Content creators are also subject to copyright takedowns which are often spurious. If they’re not actually taken down as a result of a claim*, YouTube will withhold any monies due “while they investigate” (which they are in no hurry to do while they have their money).
*i.e. if they are generating revenue.
mikethep says
So now the football has started again I’m enjoying my Sunday in Oz ritual of watching the PL highlights on YT. But I’m having to suffer the indignity of being winked at by Eric Cantona in the William Hill ads (or is it Paddy Power). This is unacceptable.
RedLemon says
DuckDuckGo browser has a built in Youtube player that simply strips all the crap out of the vast majority of videos.
mikethep says
So it does. Been a DDG user for years, never clocked this. Excellent!
Lodestone of Wrongness says
Me neither – blimey, game changer …
Twang says
Me too! Brilliant.
dai says
Opera does it too, in fact removes ads from everywhere unless you switch it off for a particular site. I mainly watch YouTube via Apple TV on the big screen so ads are there
mikethep says
In other fucked-up world news I’ve signed up as an experiment with a website called Incogni*, which claims to find data-harvesting companies that have scraped your data and tell them to cease and desist.
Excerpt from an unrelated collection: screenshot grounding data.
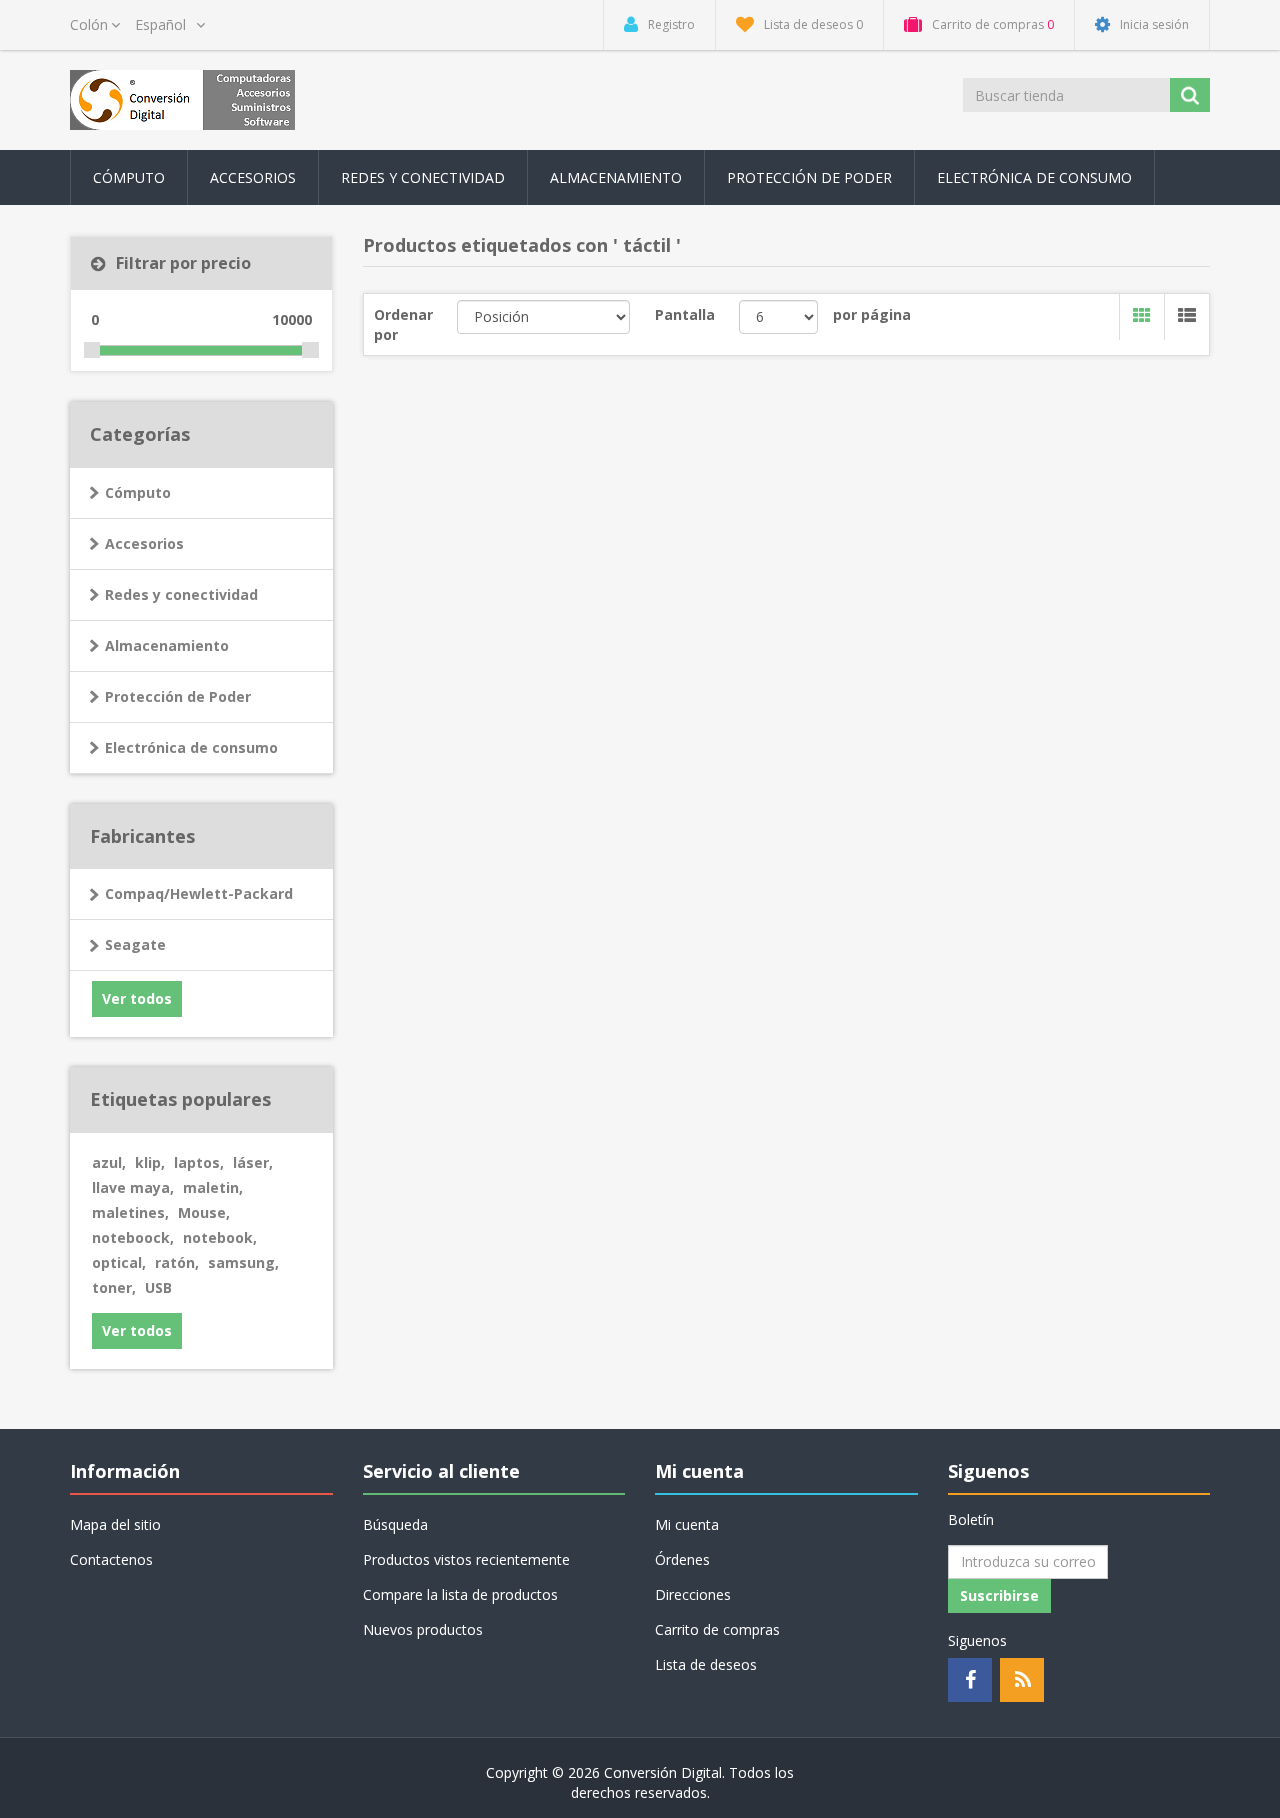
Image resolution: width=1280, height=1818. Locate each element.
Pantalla (685, 314)
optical (119, 1262)
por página (872, 314)
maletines (130, 1212)
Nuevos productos (423, 1629)
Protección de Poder (809, 177)
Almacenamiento (167, 645)
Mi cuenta (687, 1524)
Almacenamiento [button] (616, 177)
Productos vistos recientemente (466, 1559)
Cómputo (138, 492)
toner (114, 1287)
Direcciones (693, 1594)
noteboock (133, 1237)
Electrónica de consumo (191, 747)
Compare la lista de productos (460, 1594)
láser (253, 1162)
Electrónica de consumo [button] (1034, 177)
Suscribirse (999, 1595)
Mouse (204, 1212)
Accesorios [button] (253, 177)
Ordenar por (403, 324)
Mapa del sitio (115, 1524)
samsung (243, 1262)
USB (158, 1287)
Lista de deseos (706, 1664)
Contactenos (111, 1559)
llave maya (133, 1187)
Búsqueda (395, 1524)
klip (150, 1162)
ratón (177, 1262)
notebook (220, 1237)
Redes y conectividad (181, 594)
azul (109, 1162)
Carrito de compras (717, 1629)
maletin (213, 1187)
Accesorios (144, 543)
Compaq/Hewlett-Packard (199, 893)
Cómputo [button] (129, 177)
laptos (199, 1162)
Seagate (135, 944)
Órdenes (682, 1559)
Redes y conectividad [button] (423, 177)
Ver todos (137, 998)
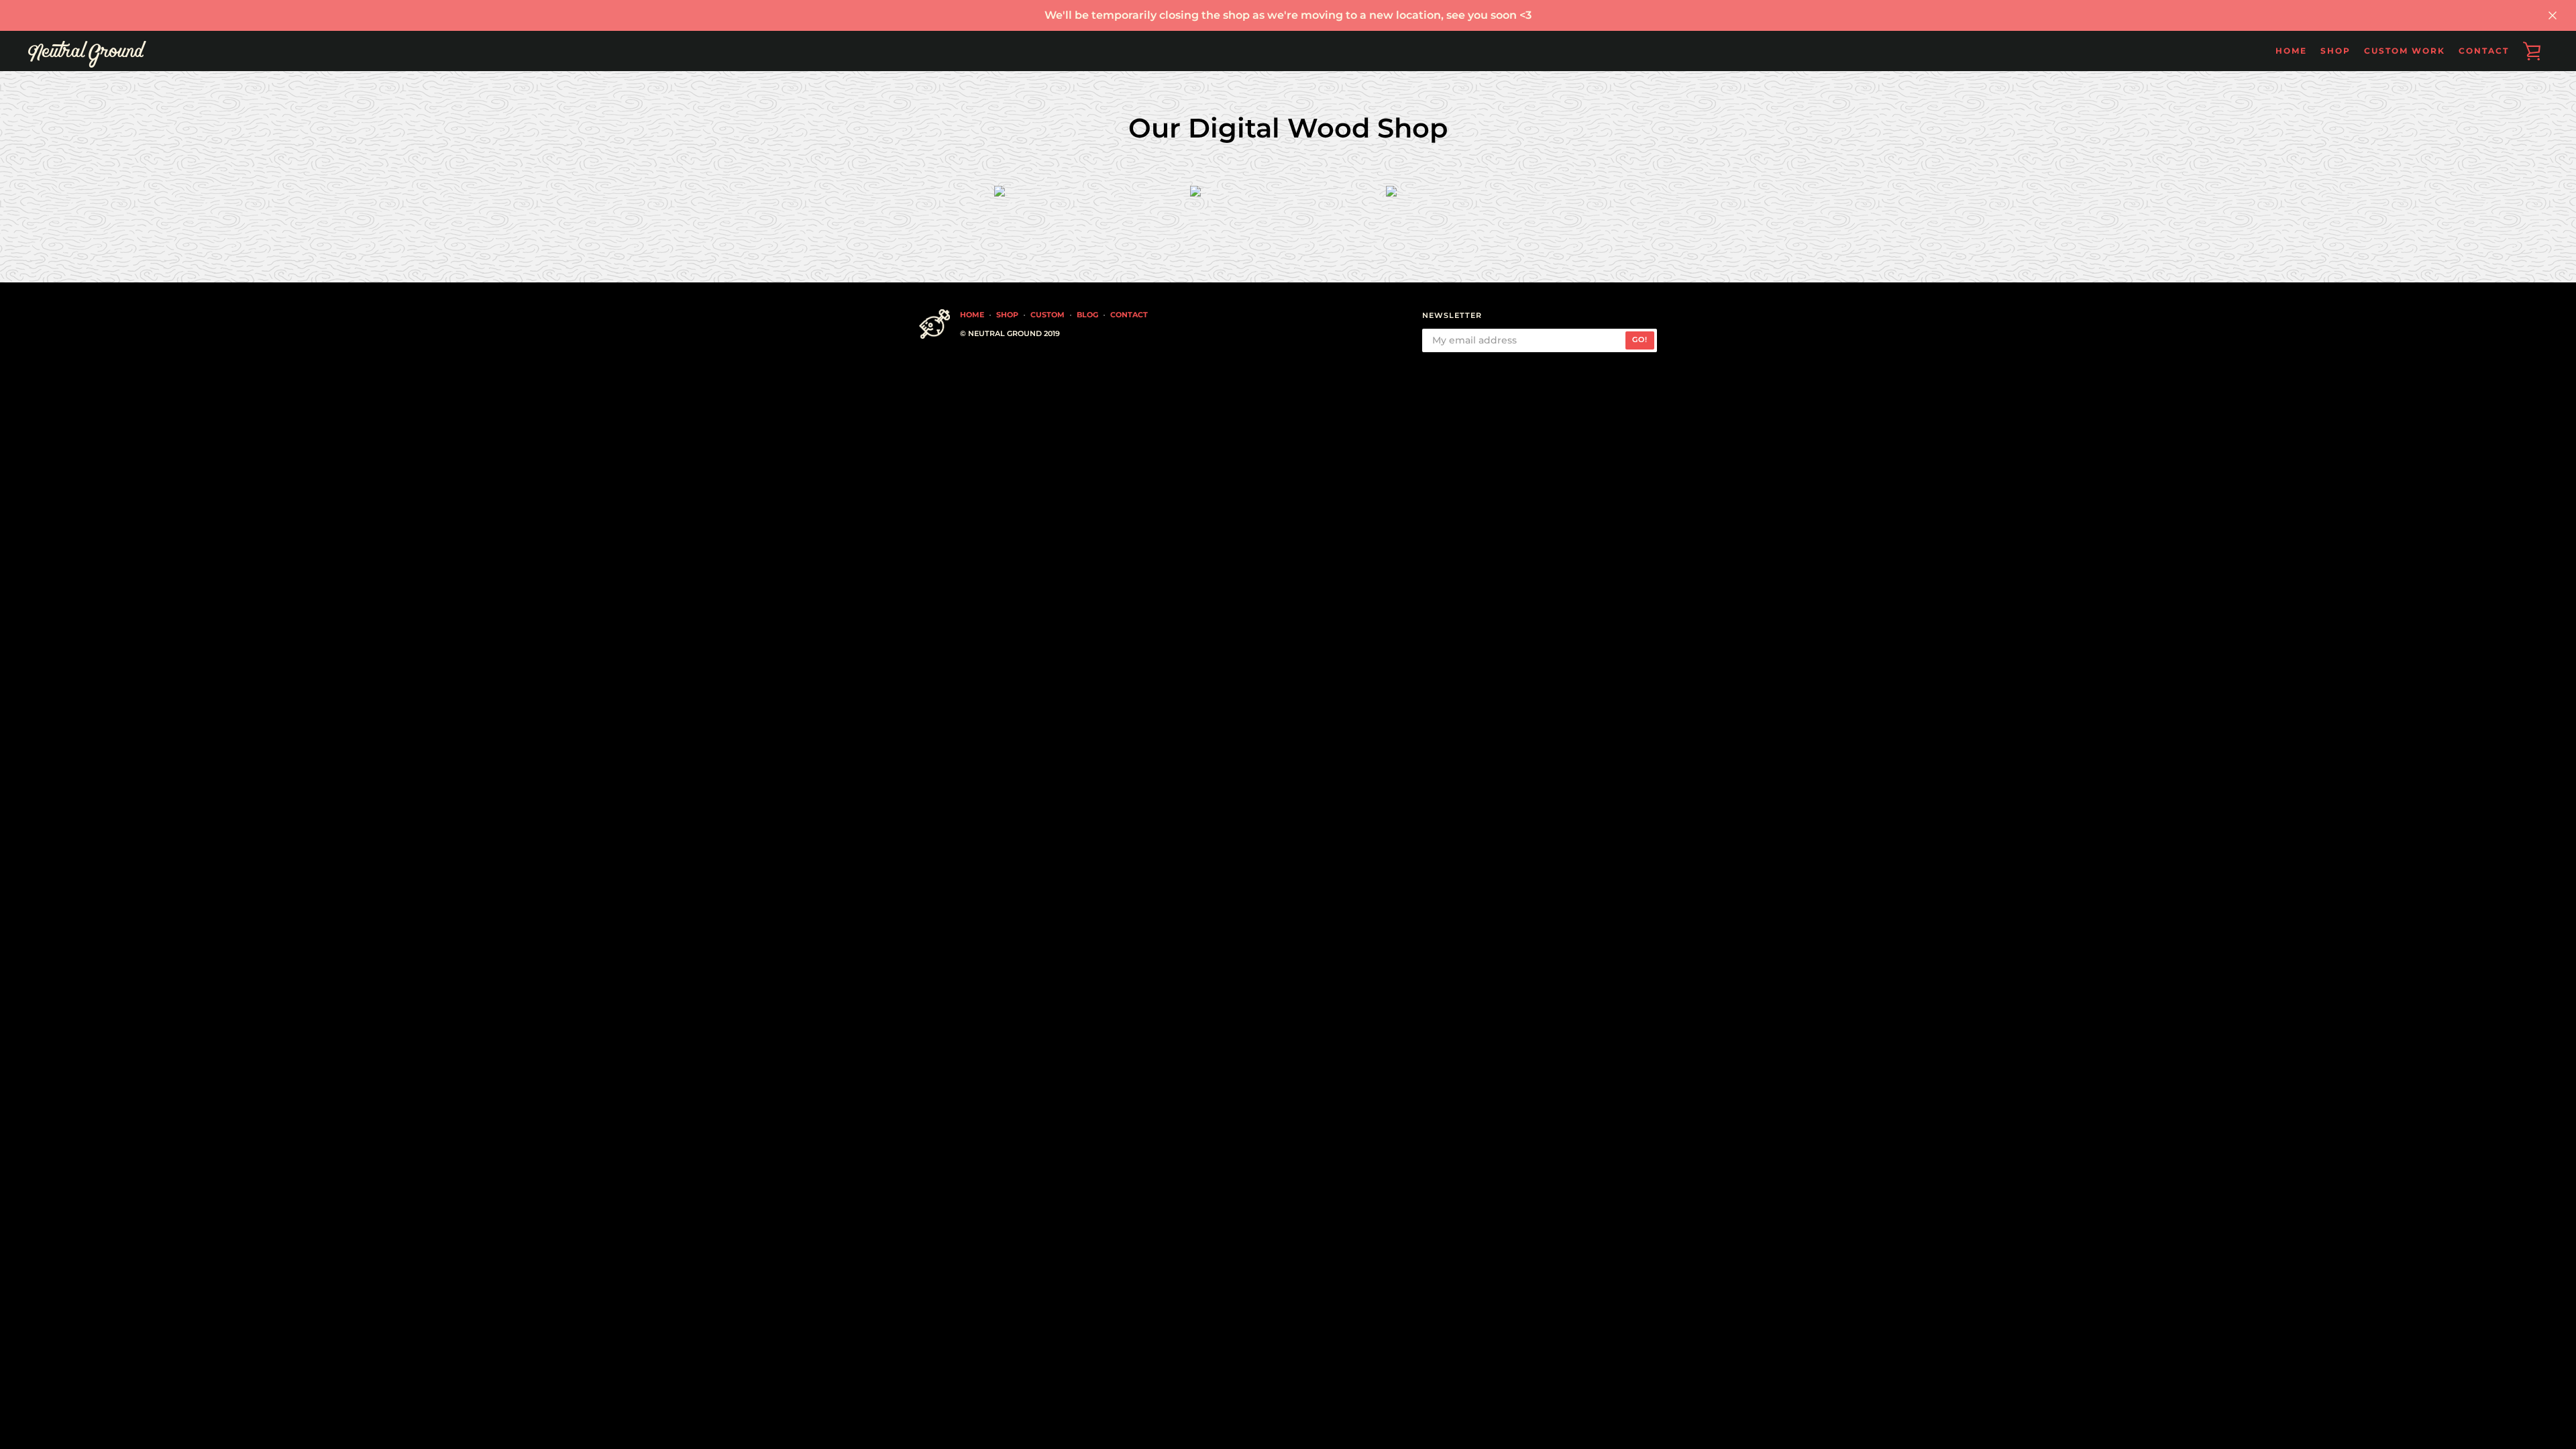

They’ve found 45 so far, of which 12 say they’ve removed my data. One of the outfits digging its heels in and described as ‘resistant’ is called Censia, based in SF. Their CEO claims on their site that ‘Her mission at Censia is to unlock the full potential of the global workforce by giving companies access to sophisticated and ethical system intelligence and the most comprehensive and actionable people data available.’ Why they think a retired gent with no company of his own and no affiliation to any other companies is likely to be of any interest remains to be seen…
*Not available in Oz, I’m using the VPN and my UK address.
Mike_H says
But what if Incogni are themselves data-harvesters, harvesting data about you from all of the others?
With your (sort-of) consent, too.
mikethep says
What if, indeed…which is why I’m just trialling it. It’s part of SurfShark, which is kosher as far as I know. Online reviews eg TechRadar and Business Insider are positive, TrustPilot broadly so (although I tend not to pay much attention to TrustPilot reviews). The number of removals is up to 17 now, so something’s happening.
Tell you something though, these companies’ websites are an absolute goldmine if you like meaningless business speak bollox. Such as:
“OUR ETHOS
Crosswalk Technologies is mission-driven, designed and led to truly affect for the better, individual lives as well as organizational enterprises.
We are blessed with the special relationships that have come from the bridges erected from our existence; and isn’t relationships, not money or power, the ultimate quality-of-life measuring stick? After all is said and done, we are not just a place that does business technology and consulting services. We are a human being focused quality-of-life improver. We do this by following a moral compass not set by our own subjective standards (because human nature is often selfish and self-serving) but by a drive and path greater that ourselves.”
Freddy Steady says
@mikethep
That is staggeringly shite!
Do people read this and think “Wow, brilliant!?”
mikethep says
@freddy-steady plenty more where that came from!
Now this is my kind of mission statement.
“We go alright.”
Mike_H says
Can’t remember the name of the company, but about 15 years ago I saw one of those drain-unblocker/cesspit-emptyer trucks with “Number One for Number Twos” proudly emblazoned on the back of it.